PhD: Tracing Earths Early Oxygenation by Synchrotron Element Mapping of Microbialites

Oxygenation of surface environments during the Archean-Palaeoproterozoic (the Great Oxidation Event, GOE, around 2400 Ma) was a fundamental prerequisite for all later biological evolution on Earth. This key event in Earth history was possible through the development of cyanobacterial oxygenic photosynthesis . However, exactly when oxygenic photosynthesis evolved, and how it shaped the oxygenation of Earth’s surface environments, is an on-going debate. This study uses for the first time modern microbial structures (stromatolites) to determine if they record a trace metal (metallomics) signature of oxygenic photosynthesis.
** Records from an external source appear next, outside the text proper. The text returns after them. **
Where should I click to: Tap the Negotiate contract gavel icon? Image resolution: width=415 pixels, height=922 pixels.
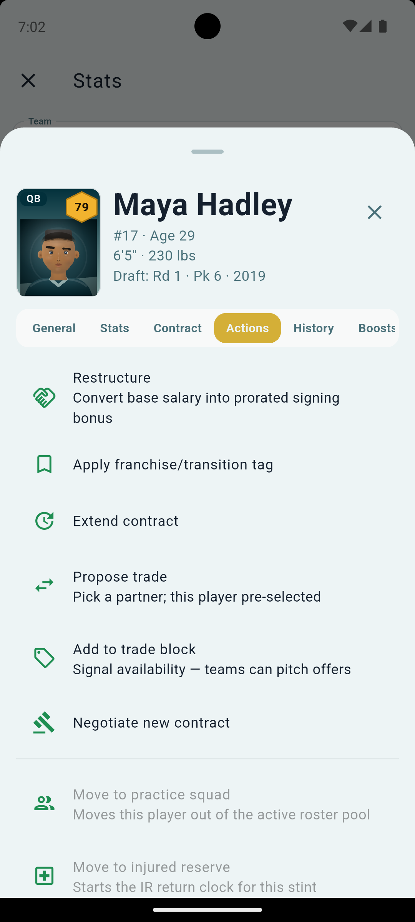[x=44, y=723]
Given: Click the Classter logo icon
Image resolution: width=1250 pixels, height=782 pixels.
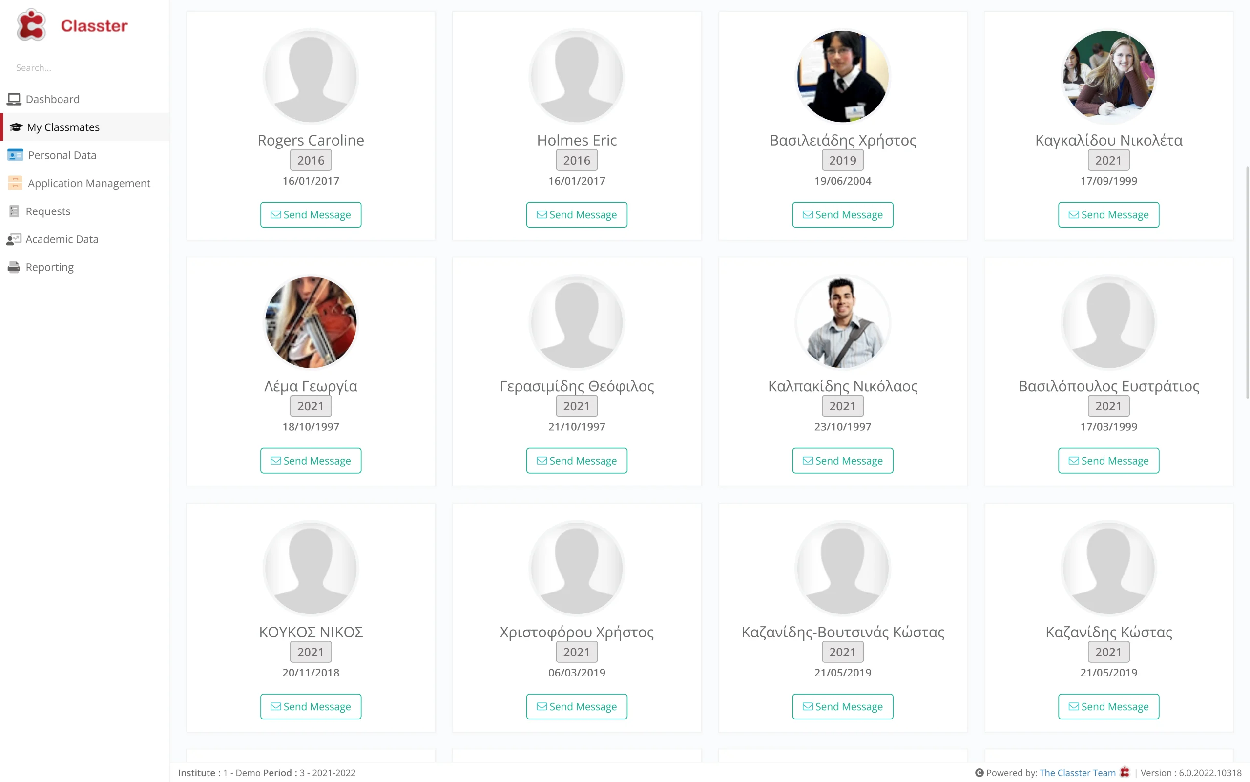Looking at the screenshot, I should pos(31,25).
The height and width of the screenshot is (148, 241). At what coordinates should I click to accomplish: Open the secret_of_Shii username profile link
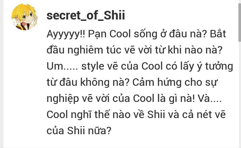[x=85, y=15]
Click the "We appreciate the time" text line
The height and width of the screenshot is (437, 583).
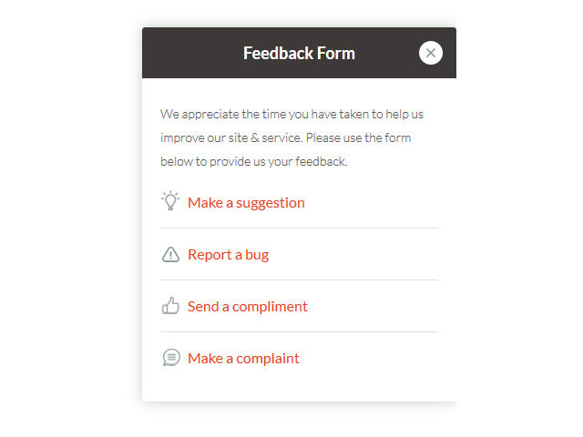[292, 115]
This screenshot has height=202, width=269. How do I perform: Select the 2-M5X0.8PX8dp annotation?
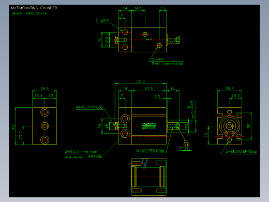(x=242, y=151)
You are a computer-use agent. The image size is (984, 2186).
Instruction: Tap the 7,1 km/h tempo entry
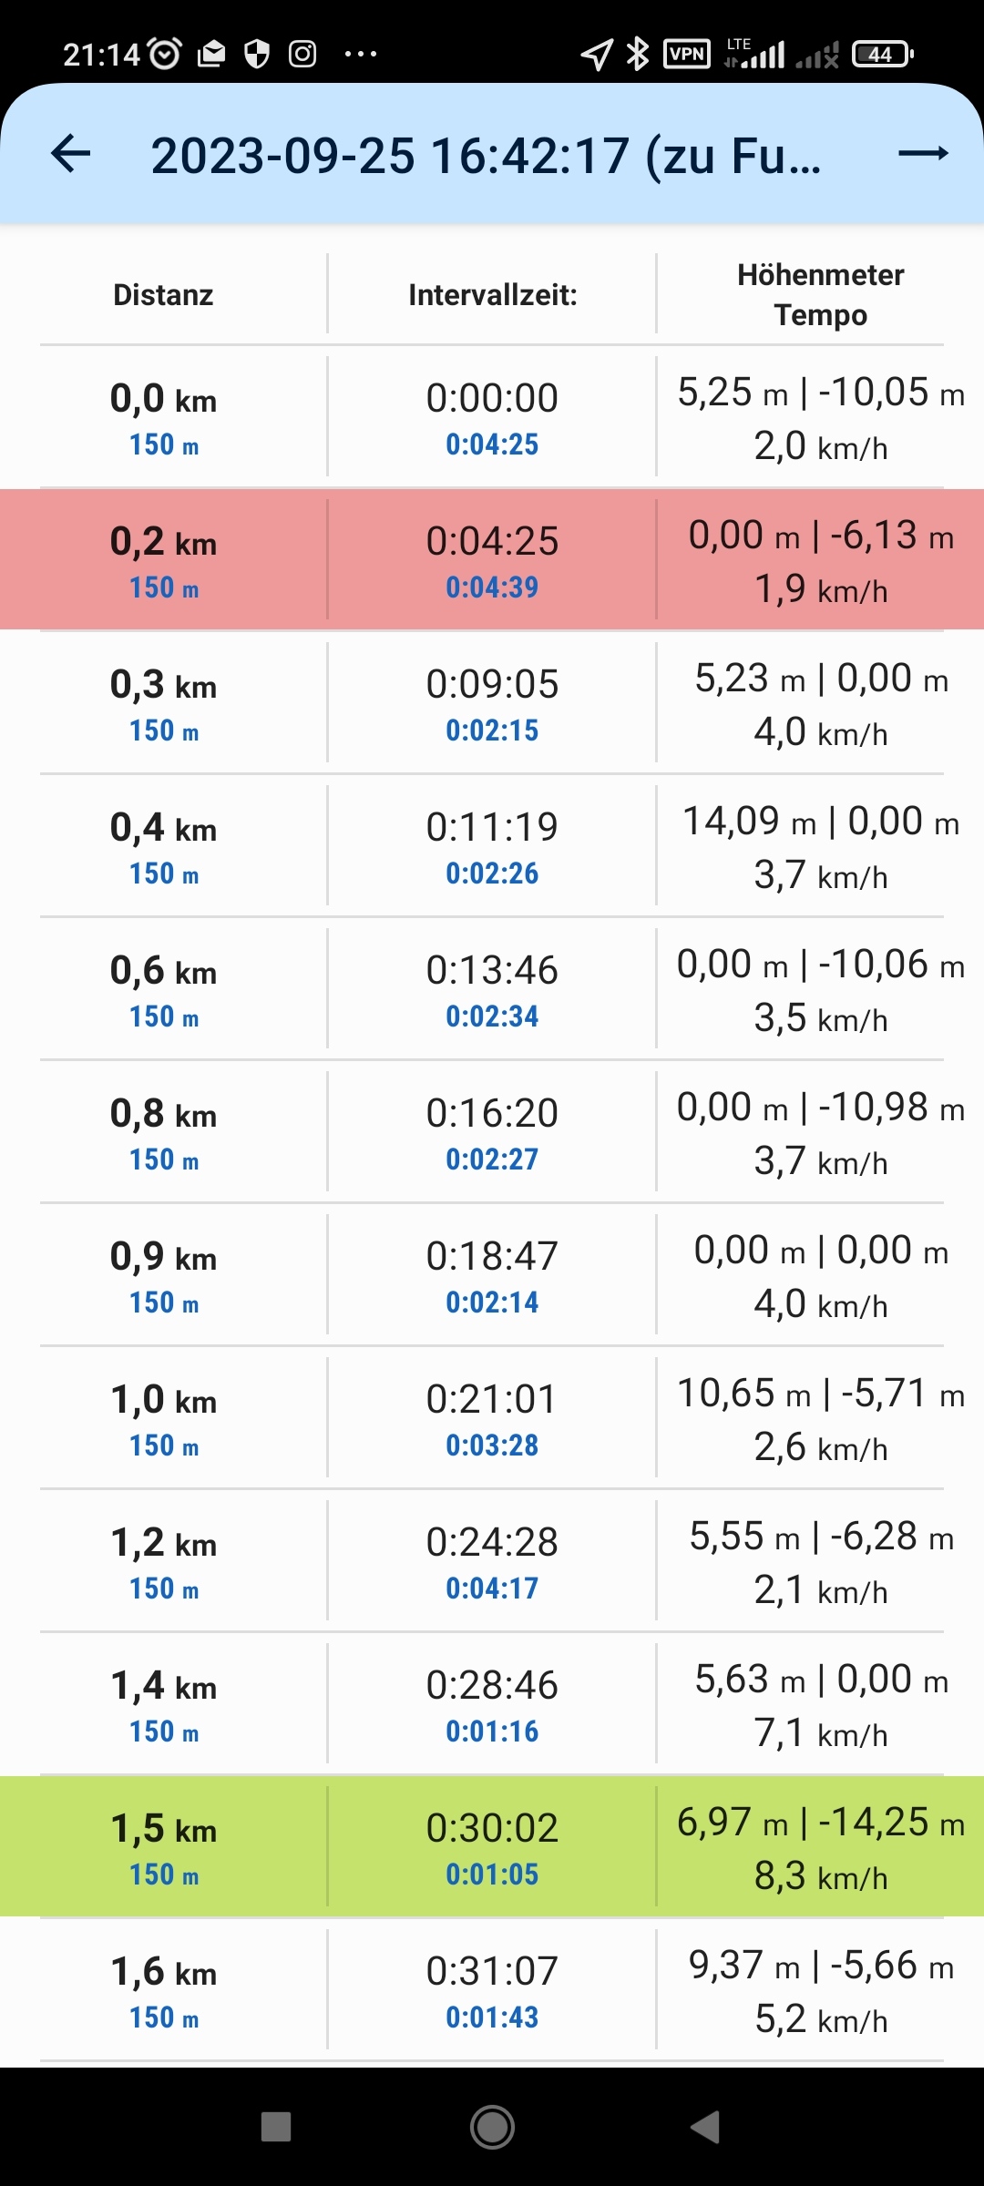[x=820, y=1733]
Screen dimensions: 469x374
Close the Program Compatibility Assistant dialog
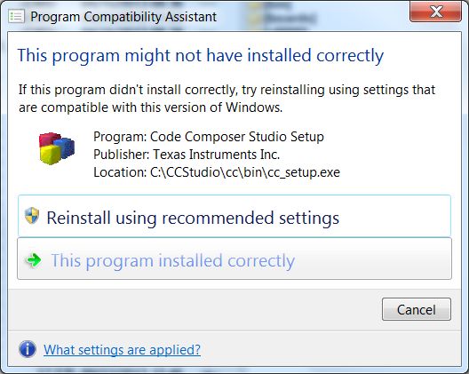click(435, 12)
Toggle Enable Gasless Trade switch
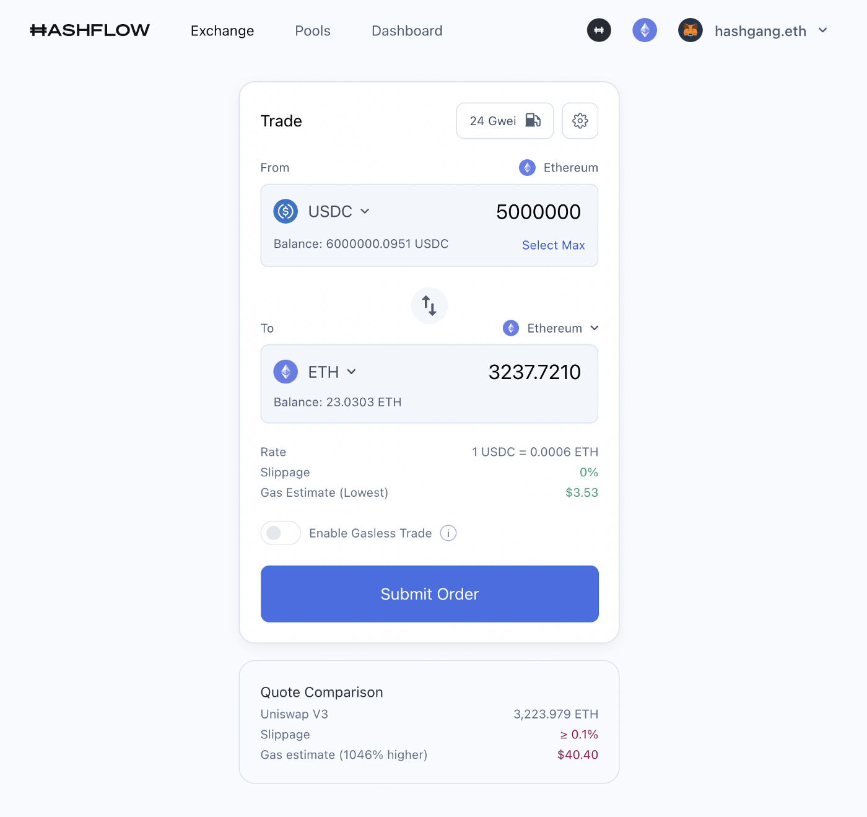The image size is (867, 817). pos(281,533)
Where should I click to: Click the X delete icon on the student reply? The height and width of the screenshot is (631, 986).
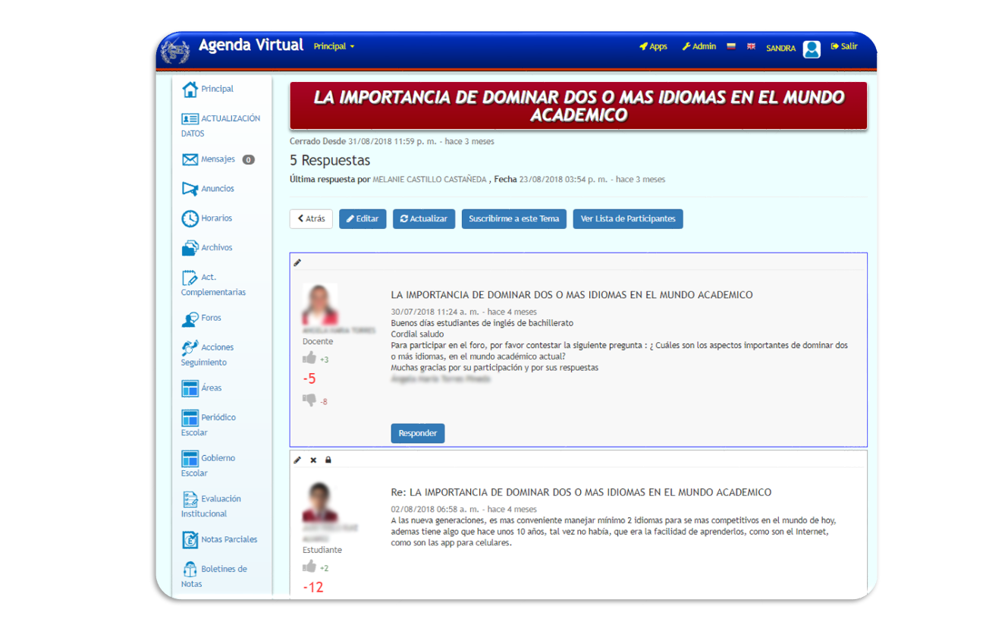(313, 460)
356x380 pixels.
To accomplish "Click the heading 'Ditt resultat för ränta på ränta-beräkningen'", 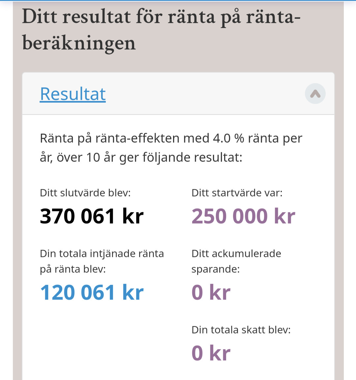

Such a modern baseline signature will then allow a test whether it can survive through geological time and when photosynthesis evolved. Microbial fabrics in rocks such as stromatolites provide a direct record of microbial consortia, including cyanobacteria, and can potentially trace oxygenation. Carbonate precipitation, which stabilizes and promotes lithification of the microbial mat, is a typical by-product of photosynthetic processes , and of heterotrophic degradation of cyanobacterial biomass7 . As these consortia respond to changing oxygen levels, they incorporate vital trace elements, such as metals, into the cell structure and extracellular polymeric substances (EPS). Metals and their degradation potentially provide a tracer of an active photosystem, and this fingerprint can potentially survive over geological time. Colleagues at SEES and Stanford University have developed Synchrotron Rapid Scanning X-Ray Fluorescence (SRS-XRF) methods for non-destructive mapping of the chemical composition within biological structures. This allows high-resolution mapping of element concentrations, their oxidation state and coordination with organic carbon and sulfur. Pilots have demonstrated the technical feasibility of analyzing metal enrichment using SRS-XRF on modern mats and Archean stromatolites.